== Segment start ==

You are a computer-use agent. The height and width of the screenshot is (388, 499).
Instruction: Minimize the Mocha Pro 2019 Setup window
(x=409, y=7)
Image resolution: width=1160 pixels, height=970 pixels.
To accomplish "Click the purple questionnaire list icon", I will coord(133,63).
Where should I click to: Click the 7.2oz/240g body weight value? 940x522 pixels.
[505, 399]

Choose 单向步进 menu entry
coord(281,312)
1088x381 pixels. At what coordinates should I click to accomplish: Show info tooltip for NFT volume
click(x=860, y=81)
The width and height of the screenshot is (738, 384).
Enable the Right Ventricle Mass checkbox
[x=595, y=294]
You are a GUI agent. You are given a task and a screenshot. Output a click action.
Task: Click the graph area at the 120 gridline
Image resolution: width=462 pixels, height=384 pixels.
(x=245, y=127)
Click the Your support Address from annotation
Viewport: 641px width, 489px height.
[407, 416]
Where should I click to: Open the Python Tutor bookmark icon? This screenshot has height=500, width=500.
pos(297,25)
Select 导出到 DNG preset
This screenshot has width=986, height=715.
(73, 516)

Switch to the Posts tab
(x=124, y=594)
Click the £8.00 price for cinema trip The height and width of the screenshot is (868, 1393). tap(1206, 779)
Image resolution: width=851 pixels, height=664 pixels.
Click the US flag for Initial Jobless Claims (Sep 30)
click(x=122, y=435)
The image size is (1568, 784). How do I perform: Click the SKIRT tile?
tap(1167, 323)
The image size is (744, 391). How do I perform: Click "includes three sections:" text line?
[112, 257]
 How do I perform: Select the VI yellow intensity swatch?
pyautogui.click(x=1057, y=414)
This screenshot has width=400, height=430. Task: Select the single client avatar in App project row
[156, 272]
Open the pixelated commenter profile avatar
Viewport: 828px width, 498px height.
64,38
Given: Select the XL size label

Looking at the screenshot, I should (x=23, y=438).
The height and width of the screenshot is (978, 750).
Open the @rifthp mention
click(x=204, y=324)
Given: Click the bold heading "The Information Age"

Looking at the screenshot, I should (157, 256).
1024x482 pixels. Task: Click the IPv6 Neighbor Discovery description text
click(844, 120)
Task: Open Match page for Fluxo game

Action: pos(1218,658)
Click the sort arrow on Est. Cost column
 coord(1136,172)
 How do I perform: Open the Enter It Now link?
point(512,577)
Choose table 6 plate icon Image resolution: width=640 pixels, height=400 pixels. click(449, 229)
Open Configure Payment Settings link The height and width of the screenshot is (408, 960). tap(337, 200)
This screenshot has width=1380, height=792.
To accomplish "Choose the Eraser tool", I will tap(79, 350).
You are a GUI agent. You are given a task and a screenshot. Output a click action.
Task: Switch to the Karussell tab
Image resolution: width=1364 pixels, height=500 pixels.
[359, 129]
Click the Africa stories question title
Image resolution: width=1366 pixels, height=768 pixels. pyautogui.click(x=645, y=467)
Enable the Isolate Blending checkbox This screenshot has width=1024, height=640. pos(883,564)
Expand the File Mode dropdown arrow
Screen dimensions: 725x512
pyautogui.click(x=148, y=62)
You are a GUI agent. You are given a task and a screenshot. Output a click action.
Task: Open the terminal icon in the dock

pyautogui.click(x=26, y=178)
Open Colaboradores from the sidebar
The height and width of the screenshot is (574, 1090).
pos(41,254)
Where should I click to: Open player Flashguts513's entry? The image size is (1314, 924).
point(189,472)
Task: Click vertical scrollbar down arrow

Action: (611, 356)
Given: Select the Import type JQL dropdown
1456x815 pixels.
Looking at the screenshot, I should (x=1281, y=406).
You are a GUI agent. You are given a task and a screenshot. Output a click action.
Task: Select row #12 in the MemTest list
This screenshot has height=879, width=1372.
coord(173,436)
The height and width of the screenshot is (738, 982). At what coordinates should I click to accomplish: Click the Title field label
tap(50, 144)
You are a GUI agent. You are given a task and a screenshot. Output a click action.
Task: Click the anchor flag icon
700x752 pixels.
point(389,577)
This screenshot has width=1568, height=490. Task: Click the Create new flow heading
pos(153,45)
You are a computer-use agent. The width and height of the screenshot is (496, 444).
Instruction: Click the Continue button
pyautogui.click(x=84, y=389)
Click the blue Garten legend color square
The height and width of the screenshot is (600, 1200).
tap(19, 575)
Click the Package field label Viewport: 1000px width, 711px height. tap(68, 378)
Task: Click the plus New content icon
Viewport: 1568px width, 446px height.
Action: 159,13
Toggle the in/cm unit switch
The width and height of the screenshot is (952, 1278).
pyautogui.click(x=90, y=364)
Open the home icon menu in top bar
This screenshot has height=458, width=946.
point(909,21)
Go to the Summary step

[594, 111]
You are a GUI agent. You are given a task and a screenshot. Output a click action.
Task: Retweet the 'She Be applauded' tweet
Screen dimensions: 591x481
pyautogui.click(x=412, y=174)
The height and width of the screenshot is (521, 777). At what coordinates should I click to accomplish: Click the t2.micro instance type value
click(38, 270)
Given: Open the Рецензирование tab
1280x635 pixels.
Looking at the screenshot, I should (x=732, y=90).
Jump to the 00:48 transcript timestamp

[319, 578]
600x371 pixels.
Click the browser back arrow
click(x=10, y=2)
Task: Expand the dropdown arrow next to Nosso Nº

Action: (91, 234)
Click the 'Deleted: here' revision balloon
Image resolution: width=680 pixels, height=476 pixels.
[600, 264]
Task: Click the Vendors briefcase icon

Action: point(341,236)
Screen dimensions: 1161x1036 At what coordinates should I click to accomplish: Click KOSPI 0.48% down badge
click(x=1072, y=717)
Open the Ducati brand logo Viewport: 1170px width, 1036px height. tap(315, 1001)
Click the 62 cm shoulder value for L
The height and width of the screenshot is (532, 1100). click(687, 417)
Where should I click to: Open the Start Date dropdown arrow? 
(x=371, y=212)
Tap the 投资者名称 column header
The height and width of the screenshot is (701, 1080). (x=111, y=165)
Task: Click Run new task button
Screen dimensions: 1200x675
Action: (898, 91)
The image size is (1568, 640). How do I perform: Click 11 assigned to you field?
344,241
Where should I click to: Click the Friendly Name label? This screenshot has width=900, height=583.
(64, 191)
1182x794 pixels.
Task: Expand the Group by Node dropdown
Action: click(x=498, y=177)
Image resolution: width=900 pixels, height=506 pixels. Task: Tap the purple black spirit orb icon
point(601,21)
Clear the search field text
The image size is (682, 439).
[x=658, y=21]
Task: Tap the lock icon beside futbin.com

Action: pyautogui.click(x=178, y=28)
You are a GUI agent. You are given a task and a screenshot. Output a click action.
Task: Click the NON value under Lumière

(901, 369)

== Segment end ==

### What is needed
Starting at the line that has "Click the 62 cm shoulder value for L" and ending at the line that has "Task: Click Run new task button", please write out the lines above exactly, leaving out all others.

### Written reply
Click the 62 cm shoulder value for L
The height and width of the screenshot is (532, 1100). click(687, 417)
Where should I click to: Open the Start Date dropdown arrow? 
(x=371, y=212)
Tap the 投资者名称 column header
The height and width of the screenshot is (701, 1080). (x=111, y=165)
Task: Click Run new task button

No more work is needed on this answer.